转眼之间,叔侄俩斗了十余招,好似激流飞溅,变化无穷。招娣站在一边,双手不由自主跟着比划,心中暗恨自己女儿之身不能与三爹实战磨砺。她一刻也不敢分神,叔侄一招一式都暗暗记在心里。不多时,小国毓体力不支,丁廷武又是久经沙场,被连连抓住破绽,败倒摔在地上。
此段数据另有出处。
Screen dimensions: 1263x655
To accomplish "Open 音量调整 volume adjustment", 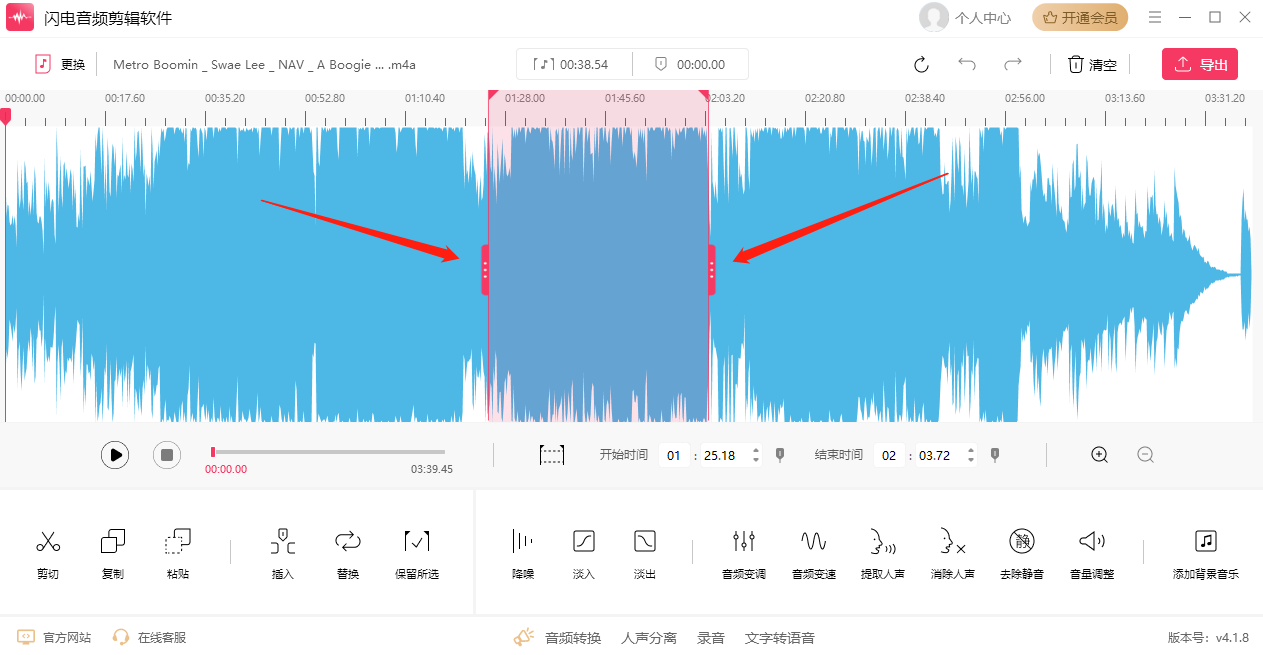I will click(1091, 542).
“不错不错!”丁廷武收手,他颇为满意地道:“若你们俩个联手,只怕三爹也未必轻易擒了去!眼下胶澳兵荒马乱,三爹不在家,也能安心些!”

三人回到火堆旁。小国毓细观短刀,爱不释手。招娣则借过三爹的枪,四处瞄准比划。枪口扫过另一拔人,立即引起对方的警觉。丁廷武见了,将招娣的枪口推开。捎马子里掉出一书,书中夹着几张纸,看上去似乎是几幅画。丁国毓擦了擦汗,把刀放在身边,伸手把那些画取在手中,并从怀中取出报纸递给三爹。

丁廷武大概看了看报纸,更显忧心忡忡。他见侄子扫了几眼,便把画放下,有点儿意外,问道:“看得懂吗?”

“这《时局图》,意在警示国人。”丁国毓把玩着手里的短刀,笑着回道:“占东三省,是一只熊,喻沙皇俄国;长江一带,是一只狗,喻英国;飞来分食的鹰,是喻美国。占山东的,定是喻德国。看上去有点像一条虫子或蛇,不过我觉得更像一只德国烤肠。”

《时局图》形象揭露了列强在甲午战争之后,对中国的瓜分态势。其中一幅其旁,还题诗曰:“沉沉酣睡我中华,哪知爱国即爱家!国民知醒宜今醒,莫待土分裂似瓜。”

丁廷武听了不疼不痒的话,盯着丁国毓的眼睛,低声道:“此作尽显中国被列强侵吞,时局危急,以唤四万万的中国人自醒!”

丁国毓笑着反问:“三爹是想问,侄儿见了《时局图》,怎能如此心平气和、无动于衷?”

丁廷武想了想,看着火堆里跳跃的火苗,缓缓地低声道:“德国在山东大修铁路,在一处发生多个鱼尾板被盗。德国铁路公司,担心影响铁路建设和运输安全,可能会发生列车出轨事故,就派人摧毁了附近的中国村庄。事实上,那些偷盗都是一些以前和现在的铁路工人干的。附近村民没有工具,也不知道怎样才能拧开鱼尾板的螺栓。”

夜色静寂。丁廷武咔地一声,把手上树枝撅断,投进火里。

“袁世凯与德国方面签订《铁路章程》和《矿务章程》,规定铁路施工沿途应多雇佣本地人。但是铁路公司从河南、直隶等地招募无业游民,不仅工资低廉,还经常克扣、解雇。这些人失业后,一部分人就当了强盗,经常在铁路上偷盗……强修铁路,伤及无辜,许多百姓流离失所。”丁廷武抬手握拳,用大拇指指着身后的另一拔人马,继续道:“地上躺着的那几位兄弟,就是以身赴死,抗德保土守护中国人的村庄家园,才受了重伤……”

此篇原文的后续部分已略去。